Semantic Segmentation Hyperparameters - Amazon SageMaker

Semantic Segmentation Hyperparameters

The following tables list the hyperparameters supported by the Amazon SageMaker semantic segmentation algorithm for network architecture, data inputs, and training. You specify Semantic Segmentation for training in the AlgorithmName of the CreateTrainingJob request.

Network Architecture Hyperparameters

Parameter Name Description
backbone

The backbone to use for the algorithm's encoder component.

Optional

Valid values: resnet-50, resnet-101

Default value: resnet-50

use_pretrained_model

Whether a pretrained model is to be used for the backbone.

Optional

Valid values: True, False

Default value: True

algorithm

The algorithm to use for semantic segmentation.

Optional

Valid values:

Default value: fcn

Data Hyperparameters

Parameter Name Description
num_classes

The number of classes to segment.

Required

Valid values: 2 ≤ positive integer ≤ 254

num_training_samples

The number of samples in the training data. The algorithm uses this value to set up the learning rate scheduler.

Required

Valid values: positive integer

base_size

Defines how images are rescaled before cropping. Images are rescaled such that the long size length is set to base_size multiplied by a random number from 0.5 to 2.0, and the short size is computed to preserve the aspect ratio.

Optional

Valid values: positive integer > 16

Default value: 520

crop_size

The image size for input during training. We randomly rescale the input image based on base_size, and then take a random square crop with side length equal to crop_size. The crop_size will be automatically rounded up to multiples of 8.

Optional

Valid values: positive integer > 16

Default value: 240

Training Hyperparameters

Parameter Name Description
early_stopping

Whether to use early stopping logic during training.

Optional

Valid values: True, False

Default value: False

early_stopping_min_epochs

The minimum number of epochs that must be run.

Optional

Valid values: integer

Default value: 5

early_stopping_patience

The number of epochs that meet the tolerance for lower performance before the algorithm enforces an early stop.

Optional

Valid values: integer

Default value: 4

early_stopping_tolerance

If the relative improvement of the score of the training job, the mIOU, is smaller than this value, early stopping considers the epoch as not improved. This is used only when early_stopping = True.

Optional

Valid values: 0 ≤ float ≤ 1

Default value: 0.0

epochs

The number of epochs with which to train.

Optional

Valid values: positive integer

Default value: 10

gamma1

The decay factor for the moving average of the squared gradient for rmsprop. Used only for rmsprop.

Optional

Valid values: 0 ≤ float ≤ 1

Default value: 0.9

gamma2

The momentum factor for rmsprop.

Optional

Valid values: 0 ≤ float ≤ 1

Default value: 0.9

learning_rate

The initial learning rate.

Optional

Valid values: 0 < float ≤ 1

Default value: 0.001

lr_scheduler

The shape of the learning rate schedule that controls its decrease over time.

Optional

Valid values:

  • step: A stepwise decay, where the learning rate is reduced (multiplied) by the lr_scheduler_factor after epochs specified by lr_scheduler_step.
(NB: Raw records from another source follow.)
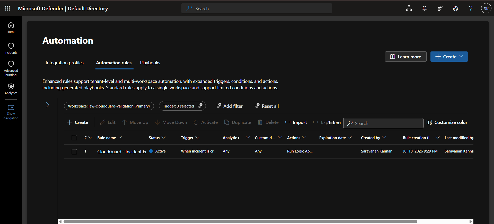Expand the blue Create dropdown button
Viewport: 494px width, 224px height.
tap(449, 57)
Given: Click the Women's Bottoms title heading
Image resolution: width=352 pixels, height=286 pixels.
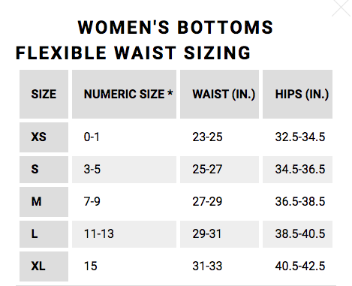Looking at the screenshot, I should tap(176, 27).
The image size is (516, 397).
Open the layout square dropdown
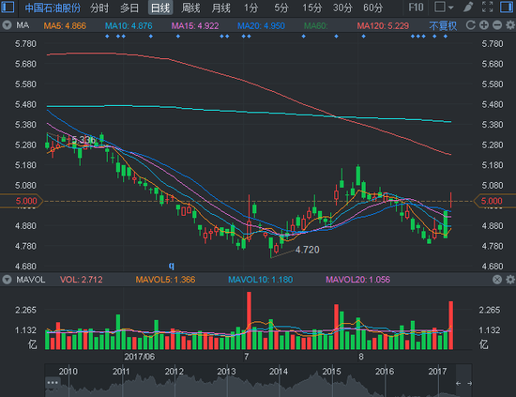pos(444,7)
  • poly: A smooth decay using a polynomial function.

  • cosine: A smooth decay using a cosine function.

Default value: poly

lr_scheduler_factor

If lr_scheduler is set to step, the ratio by which to reduce (multipy) the learning_rate after each of the epochs specified by the lr_scheduler_step. Otherwise, ignored.

Optional

Valid values: 0 ≤ float ≤ 1

Default value: 0.1

lr_scheduler_step

A comma delimited list of the epochs after which the learning_rate is reduced (multiplied) by an lr_scheduler_factor. For example, if the value is set to "10, 20", then the learning-rate is reduced by lr_scheduler_factor after the 10th epoch and again by this factor after 20th epoch.
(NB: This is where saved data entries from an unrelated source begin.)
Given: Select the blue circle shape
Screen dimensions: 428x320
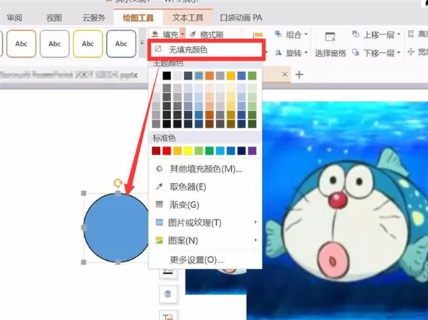Looking at the screenshot, I should coord(117,228).
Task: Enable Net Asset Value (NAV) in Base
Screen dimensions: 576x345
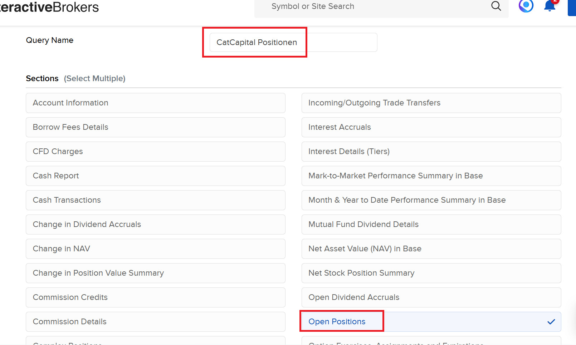Action: click(431, 249)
Conditionally Required if lr_scheduler is set to step. Otherwise, ignored.

Valid values: string

Default value: (No default, as the value is required when used.)

mini_batch_size

The batch size for training. Using a large mini_batch_size usually results in faster training, but it might cause you to run out of memory. Memory usage is affected by the values of the mini_batch_size and image_shape parameters, and the backbone architecture.

Optional

Valid values: positive integer

Default value: 16

momentum

The momentum for the sgd optimizer. When you use other optimizers, the semantic segmentation algorithm ignores this parameter.

Optional

Valid values: 0 < float ≤ 1

Default value: 0.9

optimizer

The type of optimizer. For more information about an optimizer, choose the appropriate link:

Optional

Valid values: adam, adagrad, nag, rmsprop, sgd

Default value: sgd

syncbn

If set to True, the batch normalization mean and variance are computed over all the samples processed across the GPUs.

Optional

Valid values: True, False

Default value: False

validation_mini_batch_size

The batch size for validation. A large mini_batch_size usually results in faster training, but it might cause you to run out of memory. Memory usage is affected by the values of the mini_batch_size and image_shape parameters, and the backbone architecture.

  • To score the validation on the entire image without cropping the images, set this parameter to 1. Use this option if you want to measure performance on the entire image as a whole.

    Note

    Setting the validation_mini_batch_size parameter to 1 causes the algorithm to create a new network model for every image. This might slow validation and training.

  • To crop images to the size specified in the crop_size parameter, even during evaluation, set this parameter to a value greater than 1.

Optional

Valid values: positive integer

Default value: 16

weight_decay

The weight decay coefficient for the sgd optimizer. When you use other optimizers, the algorithm ignores this parameter.

Optional

Valid values: 0 < float < 1

Default value: 0.0001